Typha latifolia (cat-o-nine tails, cattail flag, blackamoor, candlewick, water torch, bulrush, punks, corndog grass, reedmace, Cooper’s reed, Cossack asparagus)

description:herbaceous perennial

place of origin: North and South America, Europe

urban habitat: commonly found near wetlands, at highway edges, and drainage ditches; tolerant of roadway salt; can tolerate full sun or partial shade.

ecological function:
can be used for bioremediation as it readily absorbs nutrients and toxins; food and habitat for wildlife; stream and river bank stabilization.
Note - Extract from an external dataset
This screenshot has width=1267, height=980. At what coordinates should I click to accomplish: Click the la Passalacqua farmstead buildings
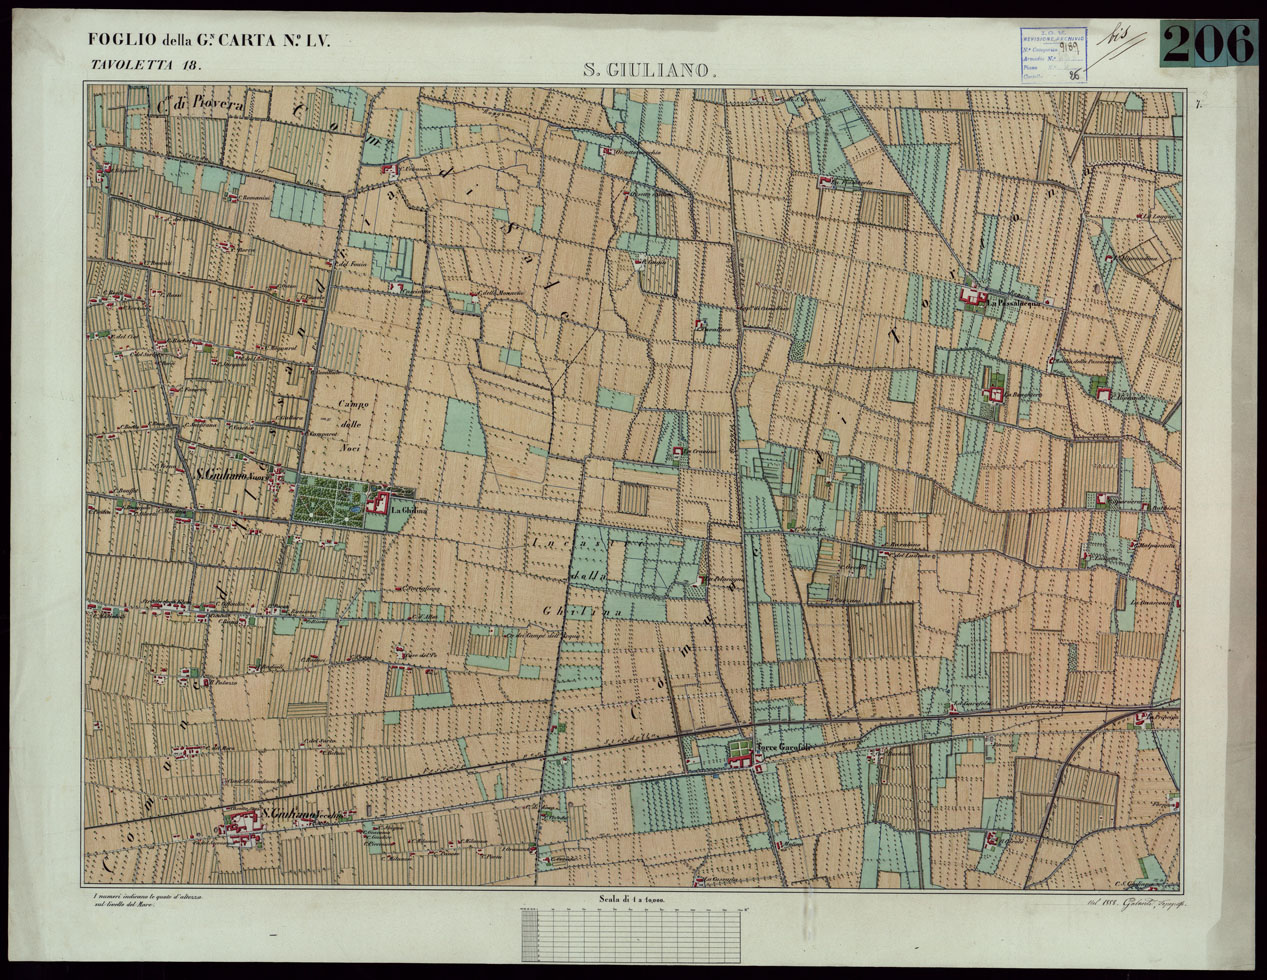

history: Typha latifolia has a long history of human use as food and medicine. Native Americans used all parts of the plant to treat wounds, cuts, burns, infections, chafing, abdominal cramps, kidney stones, coughs, cysts, hemorrhaging, diarrhea, yellow fever, gonorrhea, and as a ceremonial medicine. All parts of the plant are edible and many tribes consumed it in a variety of ways, as well as using its leaves, stalks and flowers to make clothing, mats, rugs, baskets, bedding and as a building material for thatched roofs, shingles, and canoes. Its leaves can be used to make paper and the pulp of the plant can be converted into rayon. Cattails are also a potentially good biomass energy source. Its pollen is inflammable and has been used to make fireworks. Common cattail has been imported around the world and is considered invasive in Australia and Hawaii.